Work to be completed: Could you retype every line of the data underneath without altering anything?

Source records
────
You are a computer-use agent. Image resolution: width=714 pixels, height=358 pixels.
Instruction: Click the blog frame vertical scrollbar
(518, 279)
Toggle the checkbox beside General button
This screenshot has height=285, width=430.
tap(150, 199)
────
Answer to this task:
You are a computer-use agent. Image resolution: width=714 pixels, height=358 pixels.
Instruction: Click the blog frame vertical scrollbar
(518, 279)
Toggle the checkbox beside General button
This screenshot has height=285, width=430.
tap(150, 199)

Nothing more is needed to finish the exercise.